Navathe and colleagues wrote in Annals of Internal Medicine that “the potential for spillover effects reflects how many organizations approach care redesign. It can be administratively or psychologically costly not to implement change uniformly across populations (that is, to redesign care processes for patients covered by certain insurers but not others).”
In a quasi-experimental study, the researchers looked at the association between hospital participation in Medicare’s Bundled Payments for Care Improvement (BPCI) program and outcomes in 184,922 adults who underwent major hip or knee replacement — the “most common procedure in a large national program,” Navathe said — and had either commercial insurance or Medicare Advantage (MA). The researchers analyzed data from 281 BPCI hospitals and 562 non-BPCI hospitals that performed either a major joint replacement of the lower extremity; double joint replacement of the lower extremity; revision of the hip or knee; hip and femur procedures except those on major joints; and/or lower-extremity and humerus procedures except those on the hip, foot and femur from 2011 to 2016.

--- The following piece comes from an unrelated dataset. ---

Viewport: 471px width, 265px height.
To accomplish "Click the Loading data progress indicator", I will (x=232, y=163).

The researchers found that average episode spending decreases (or episode savings) at BPCI vs. non-BPCI hospitals was “modest” (change = –2.2%; 95% CI, –3.6 to –0.71). The decreases were larger at hospitals that had high baseline spending, but they did not vary by MA status. In addition, differences in changes in 90-day readmissions were not significant (adjusted difference in differences = –0.47%; 95% CI, –1 to 0.06). Participation in BPCI was associated with differences in decreases in post-acute spending and discharges to institutional post-acute care providers.

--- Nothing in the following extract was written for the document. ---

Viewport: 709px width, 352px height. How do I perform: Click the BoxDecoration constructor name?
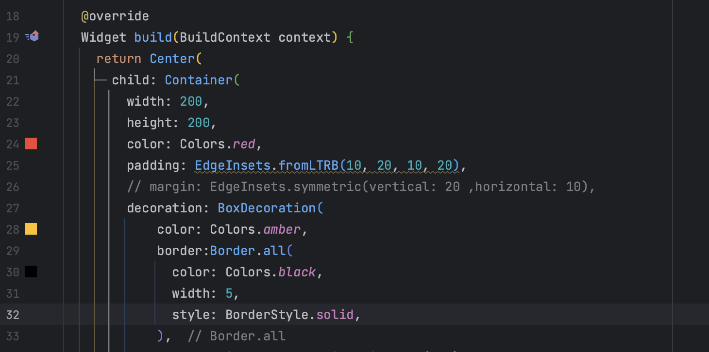click(x=267, y=208)
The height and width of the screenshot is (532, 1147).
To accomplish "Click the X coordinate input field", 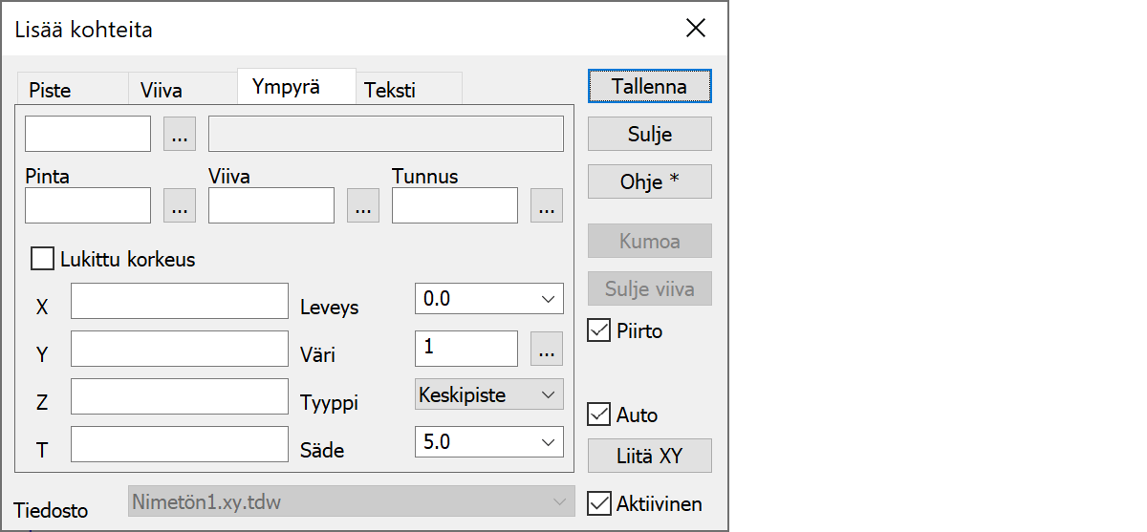I will point(180,301).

“This suggests that Medicare’s efforts can potentially improve care and increase affordability for patients regardless of insurance coverage,” Navathe said. “Practicing physicians should note that many, if not most, health delivery organizations in value-based programs are taking a systemwide view toward redesigning care.”
However, he said the takeaway from the results is more nuanced. “For patients,” he said, “it is likely unambiguous that implementing broad care redesign is good. For hospitals and clinicians, if they change practice as if they are in a value-based payment model when they are not, this could hurt their bottom line financially.”
Thus, the findings “are also a call for greater alignment between the hospitals/health systems and insurers,” he said. “Clinicians are likely to change the way they practice for all patients, so trying to create more consistency in the payment arrangements across Medicare and other insurers such as private plans or Medicaid would likely be beneficial.”
Navathe said future research should determine whether the “spillover effect” that he and his colleagues observed “occurs more broadly across all Medicare value-based programs that are showing benefit.”